[Material provided]

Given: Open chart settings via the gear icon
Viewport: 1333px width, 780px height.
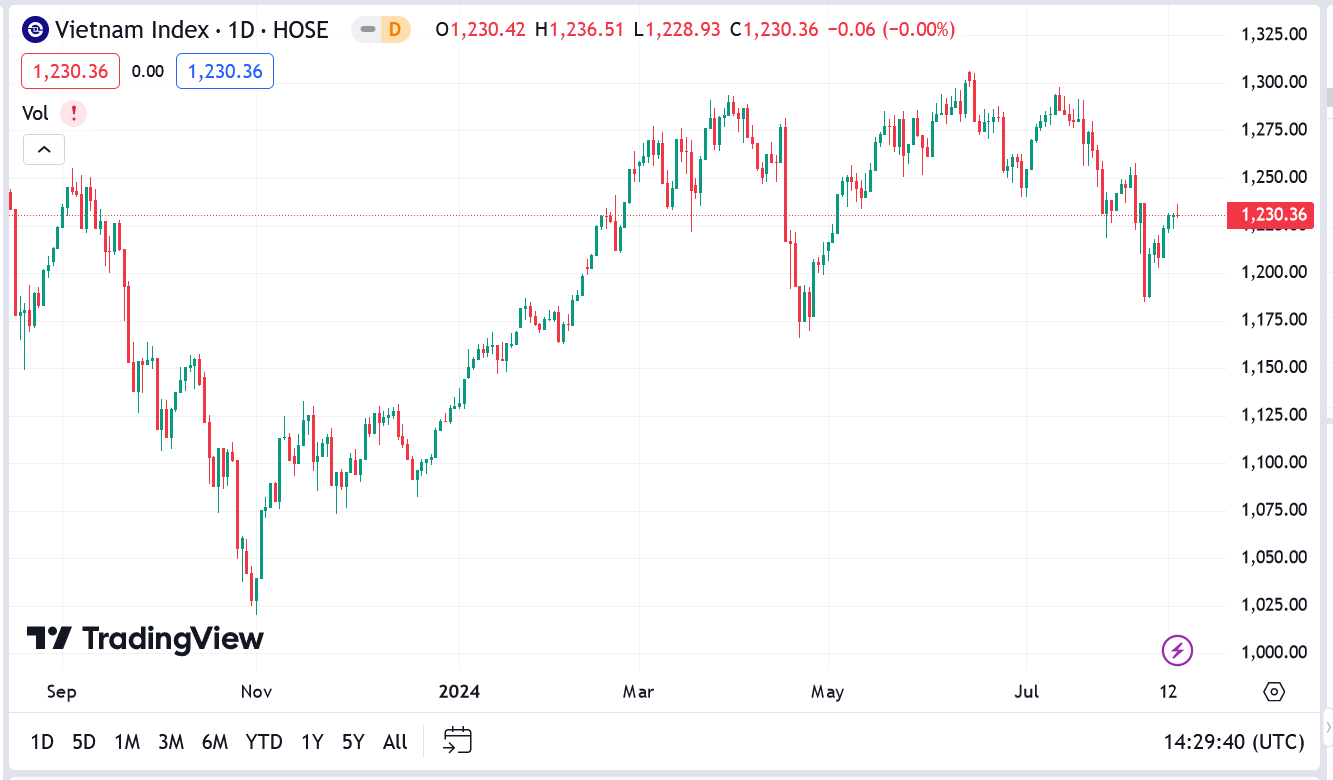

---

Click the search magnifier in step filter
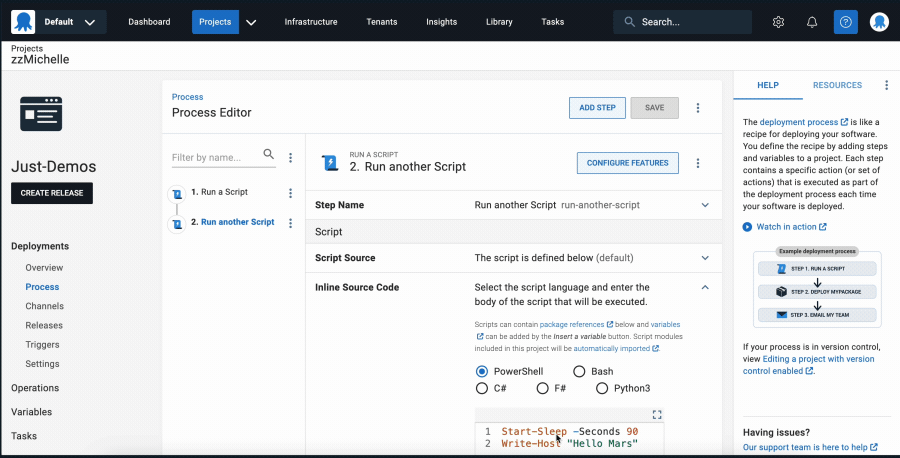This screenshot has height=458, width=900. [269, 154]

---

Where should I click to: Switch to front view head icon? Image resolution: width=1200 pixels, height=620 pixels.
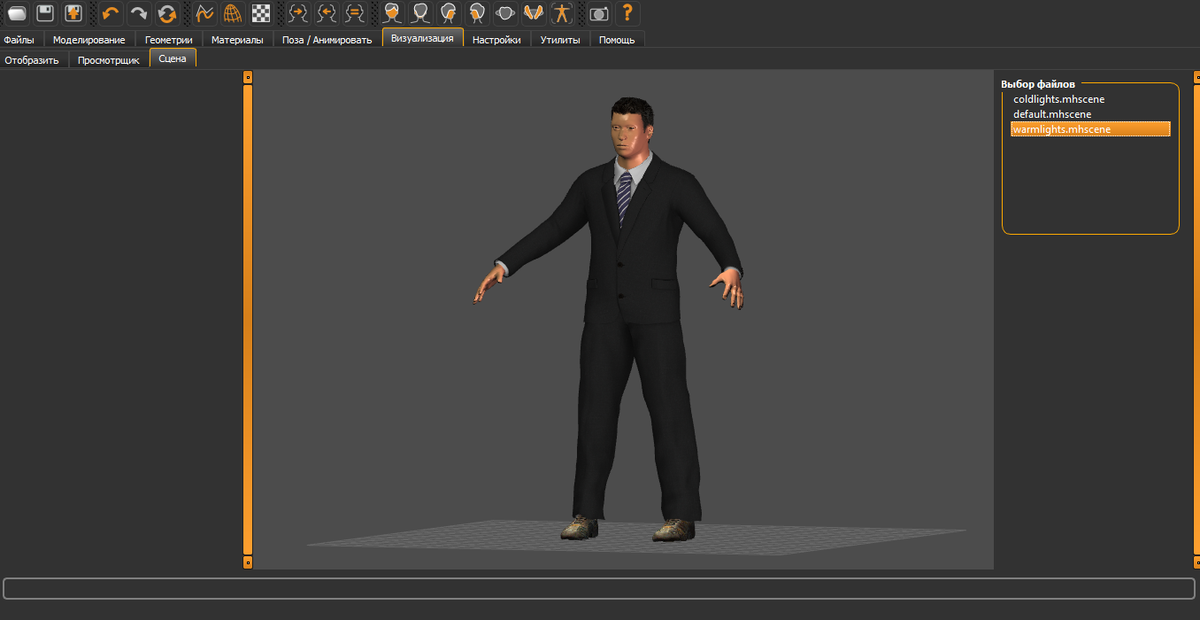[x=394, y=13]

[Exercise description] Look through the data above and return exactly the lines from the one that contains "Given: Open chart settings via the gear icon" to the one that contains "Viewport: 1333px width, 780px height.", inclusive, with nothing else.

[Answer box]
Given: Open chart settings via the gear icon
Viewport: 1333px width, 780px height.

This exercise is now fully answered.